Margot purrs and coos. She makes this funny little noise that sounds like “hi” and then she smiles, all bright-eyed and bushy-tailed. Her hands found each other weeks ago, she batts at her toys, she tracked while still in the hospital, she realized that she has feet the other day (although, I think it was a fluke), and she rolls up onto her side in a cute little rocking motion. Completely normal baby behavior, apparently, because I had no idea!  We had physical therapy for Lily to bring her hands together, and it took her months to batt at toys.  Lily never vocalized, never made little baby cooing sounds, and language was her biggest area of delay (even though she said “mama” at 8 months, the rest of her language took much longer). There was no echolalia with Lily.

The baby can leave the house!  She’s portable-we take her anywhere and everywhere. She’s a lady who lunches. Whether it’s to the playground with her sister, to the mall with my mom, or simply to the supermarket, Margot comes with me.  And, as it turns out, I have freedom. I’m not tethered to my house, afraid that a single cough will result in a lengthy hospital stay. I don’t resent my husband for being able to leave, because I can leave, too. I can see my friends and get errands done and take day trips and be with Lily-I can be a mom like all the other moms who got to bring their babies home.

Spitting up is not a cause for alarm!  This one was a shocker for me. Our pediatrician uses the term “happy spitter” to describe a baby who spits up and it isn’t bothered by it.  Whenever Lily was spitting up, and then screaming, and then spitting up more, it meant that she needed a higher dosage of previcid-she was not a happy spitter. The acid reflux controlled her, and, therefore, us.  But Margot is a happy spitter. She is unfazed when she spits up. Hell, she barely even notices it (she also doesn’t notice when I shove my nose in her mouth to smell for potential acid).

But because we aren’t, technically, new parents, we have been able to handle baby issues a lot quicker and with less emotional meltdown than if Margot was our first.  Like when…

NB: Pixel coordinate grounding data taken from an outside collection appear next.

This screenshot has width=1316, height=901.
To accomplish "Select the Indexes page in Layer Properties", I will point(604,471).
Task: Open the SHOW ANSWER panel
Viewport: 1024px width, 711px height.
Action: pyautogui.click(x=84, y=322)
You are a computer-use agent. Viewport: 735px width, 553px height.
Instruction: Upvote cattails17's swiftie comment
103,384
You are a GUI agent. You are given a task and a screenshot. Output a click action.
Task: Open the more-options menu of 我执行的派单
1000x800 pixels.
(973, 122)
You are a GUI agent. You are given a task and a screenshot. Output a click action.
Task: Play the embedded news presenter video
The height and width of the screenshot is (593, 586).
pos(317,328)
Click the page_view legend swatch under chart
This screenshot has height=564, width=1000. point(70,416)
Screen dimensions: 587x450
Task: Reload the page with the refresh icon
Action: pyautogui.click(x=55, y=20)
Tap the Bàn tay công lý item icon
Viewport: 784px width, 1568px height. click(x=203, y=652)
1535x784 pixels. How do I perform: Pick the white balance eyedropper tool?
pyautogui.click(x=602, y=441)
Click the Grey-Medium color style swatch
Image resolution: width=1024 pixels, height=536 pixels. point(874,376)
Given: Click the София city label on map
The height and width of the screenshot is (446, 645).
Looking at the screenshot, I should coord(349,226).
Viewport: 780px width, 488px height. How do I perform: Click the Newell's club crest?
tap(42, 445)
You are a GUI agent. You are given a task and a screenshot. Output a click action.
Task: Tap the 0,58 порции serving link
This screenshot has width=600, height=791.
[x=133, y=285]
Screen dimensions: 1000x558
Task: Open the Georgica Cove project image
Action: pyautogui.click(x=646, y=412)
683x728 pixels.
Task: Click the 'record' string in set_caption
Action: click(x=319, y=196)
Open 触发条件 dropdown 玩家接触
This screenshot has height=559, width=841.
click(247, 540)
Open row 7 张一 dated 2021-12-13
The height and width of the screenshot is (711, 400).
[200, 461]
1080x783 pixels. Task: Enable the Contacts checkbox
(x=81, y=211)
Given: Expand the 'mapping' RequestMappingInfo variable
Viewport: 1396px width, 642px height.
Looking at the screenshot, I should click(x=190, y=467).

Margot needed to be under bilirubin lights while she was still in the hospital. The nurses were worried about me, that I would react negatively, that I wouldn’t understand.  And I explained to ever shift change, this was nothing! I was a NICU mom; I’d handled much worse than bilirubin lights.

About a week after being born, Margot developed a large, egg shape bruise on the back of her head.  Our pediatrician was mystified, so she sent us to the E.R.  It was 4 pm on a Friday and there was nowhere else to have tests done so expediently.  A first time mom would’ve panicked, but I’d been to the Valley Pediatric E.R. before, and I knew that Margot was fine.  And Margot was fine and I was calm and my husband was calm and we made it home before Lily’s bedtime.

A few days after Margot came home I noticed that she was having problems with her formula.  So I changed it. No hesitation.

With Lily I pumped for 3 months. I was scared to stop.  I belabored the decision, crying about my insufficiencies, berating myself for my lack of supply.  This time-3 weeks.  Supply never increased, I had a toddler to chase around, and I wasn’t going to beat myself up again. My body isn’t milky.  Even my gung-ho breast is best pediatrician thought I should stop.


So I’m a second time first time mom. We’re getting to experience all those great new baby moments and memories without all the new parent anxiety and I have to admit, it’s pretty damn nice.

Margot on her activity mat-6 weeks old.